Cette certification est rendue d’autant plus complexe par le traitement des incorporels et avantages concurrentiels, qui doivent désormais faire l’objet de partage de la base imposable entre les différentes parties du groupe selon leurs contributions respectives à la création de valeur. La nouvelle structure documentaire préconisée oblige les groupes à aborder ce partage de manière transparente et approfondie. Ces analyses figurent parmi les plus complexes de la micro-économie et n’appellent jamais de réponses univoques. Ainsi, pour sécuriser l’incertain et le subjectif, la mise en place d’une procédure certifiant la conformité de la politique fiscale devient inévitable.
Dès lors, la convergence vers les problématiques d’audit apparaît clairement, ce qui n’est pas paradoxal dans la mesure où les prix de transfert représentent le sous-jacent des comptes sociaux. De la même façon que les entreprises doivent faire certifier la sincérité de leur communication financière, la nouvelle donne fiscale fait qu’elles devront désormais attester de la sincérité de leur communication fiscale, ce qui permettra de traiter par là même, les risques d’image.

(Enregistrements d'éléments d'interface)
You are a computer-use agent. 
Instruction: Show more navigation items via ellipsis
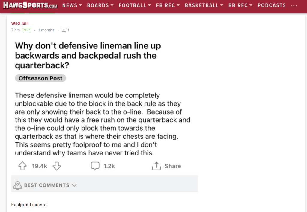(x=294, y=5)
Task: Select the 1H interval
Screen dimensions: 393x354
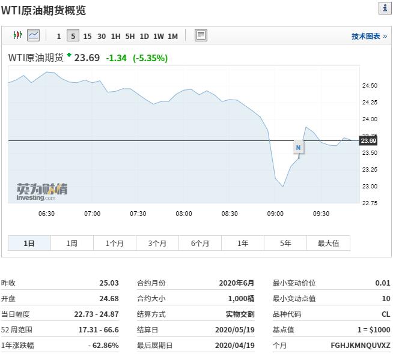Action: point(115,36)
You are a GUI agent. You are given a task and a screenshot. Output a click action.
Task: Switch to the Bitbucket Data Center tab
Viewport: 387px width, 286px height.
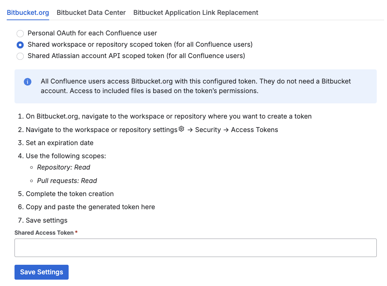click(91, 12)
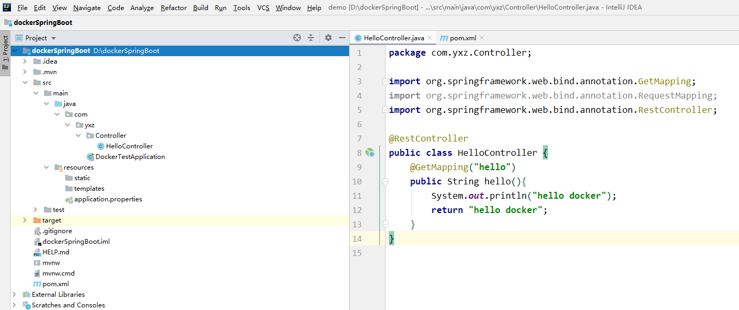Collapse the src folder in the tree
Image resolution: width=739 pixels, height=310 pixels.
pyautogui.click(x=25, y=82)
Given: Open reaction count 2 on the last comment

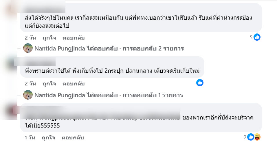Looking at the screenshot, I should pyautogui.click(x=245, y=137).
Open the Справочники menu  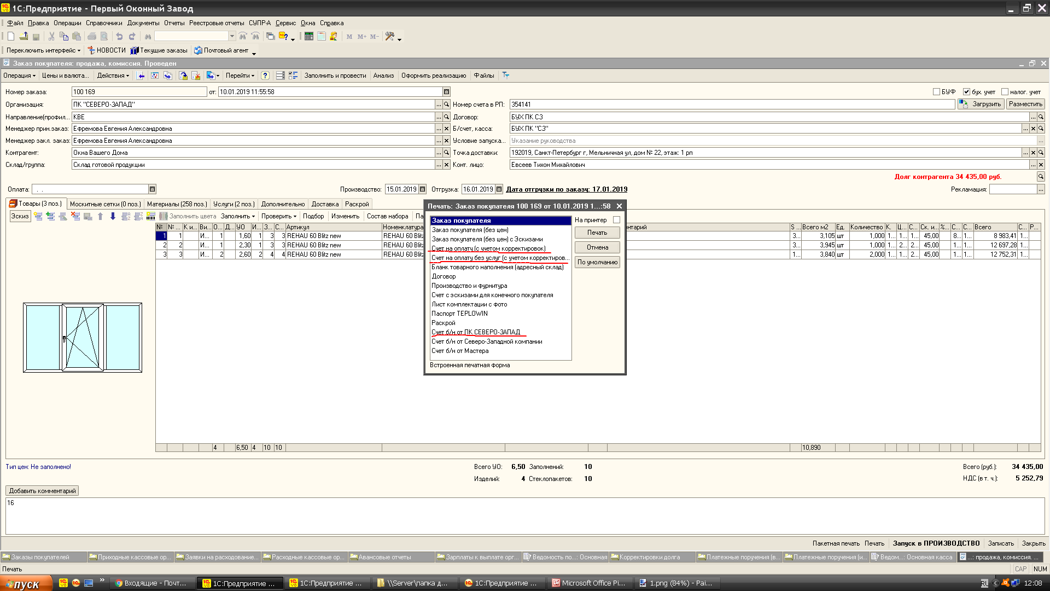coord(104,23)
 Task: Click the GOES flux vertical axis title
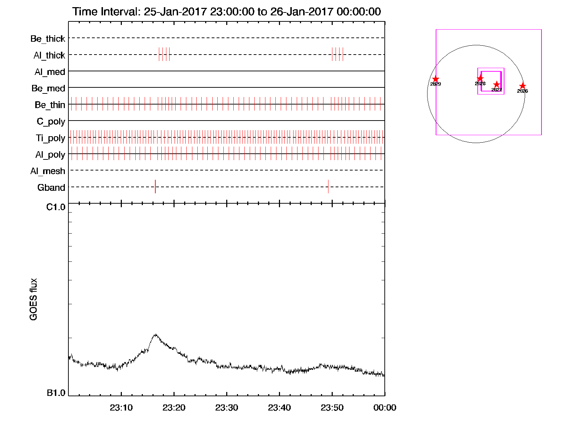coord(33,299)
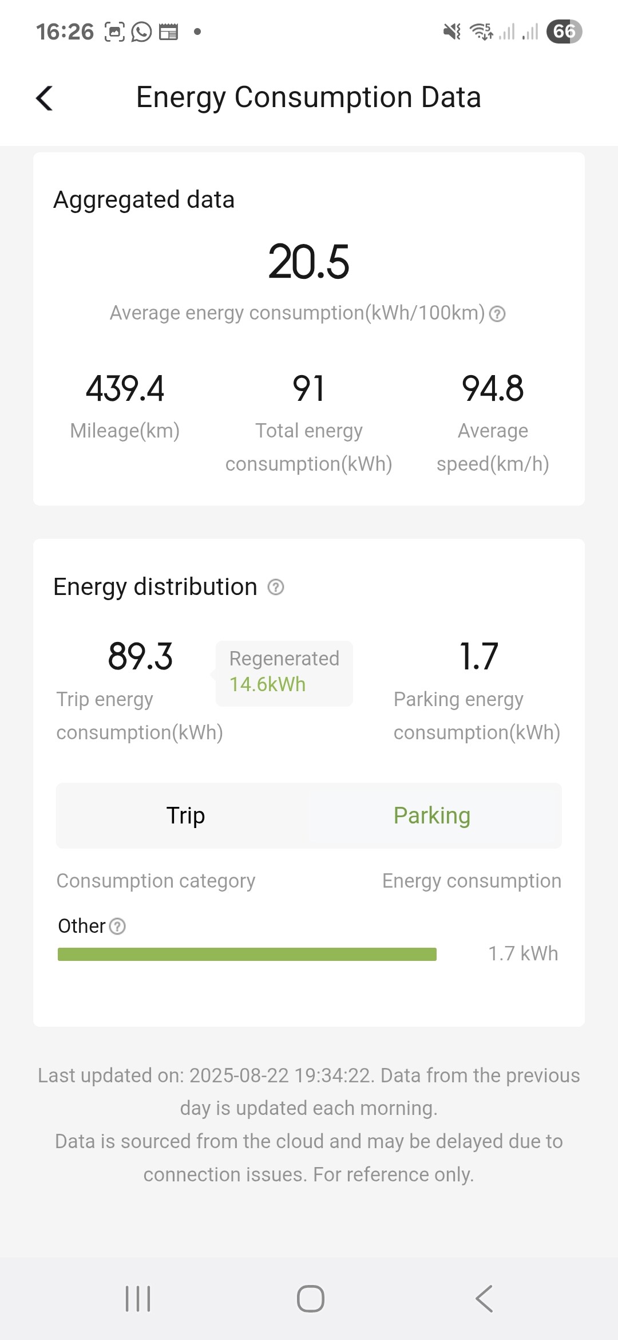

Défis ->
(1) Les affirmations suivantes concordent-elles avec l'extrait sur les prix de transfert ? Répondez par oui ou par non et citez à l'identique les mots du texte qui tranchent. (a) Les analyses du partage de la base imposable appellent des réponses univoques. (b) Les prix de transfert représentent le sous-jacent des comptes sociaux. (c) Le partage de la base imposable se fait selon les contributions de chaque partie du groupe à la création de valeur.
(2) Mettez à jour l'extrait sur les prix de transfert en le reprenant à partir des mots "Cette certification est" jusqu'à "fiscale devient inévitable." inclus, avec "transparente" remplacé par "rigoureuse".
(3) Poursuivez l'extrait sur les prix de transfert au-delà de sa dernière phrase.

Réponses ->
(1)
(a) Non : « Ces analyses figurent parmi les plus complexes de la micro-économie et n’appellent jamais de réponses univoques. »
(b) Oui : « les prix de transfert représentent le sous-jacent des comptes sociaux ».
(c) Oui : « selon leurs contributions respectives à la création de valeur ».

(2)
Cette certification est rendue d’autant plus complexe par le traitement des incorporels et avantages concurrentiels, qui doivent désormais faire l’objet de partage de la base imposable entre les différentes parties du groupe selon leurs contributions respectives à la création de valeur. La nouvelle structure documentaire préconisée oblige les groupes à aborder ce partage de manière rigoureuse et approfondie. Ces analyses figurent parmi les plus complexes de la micro-économie et n’appellent jamais de réponses univoques. Ainsi, pour sécuriser l’incertain et le subjectif, la mise en place d’une procédure certifiant la conformité de la politique fiscale devient inévitable.

(3)
En conclusion, les entreprises sont durablement confrontées à une nouvelle forme de gestion du Taux Effectif d’Impôt (TEI). Jusqu’à présent, elles géraient le niveau et la volatilité. Désormais, elles doivent aussi revoir la décomposition géographique et intégrer la communication aux parties prenantes non fiscales. A chaque fois qu’un dirigeant prendra connaissance de son TEI, il aura quatre questions en tête : est-il exact, est-il compétitif, est-il stable, est-il acceptable ?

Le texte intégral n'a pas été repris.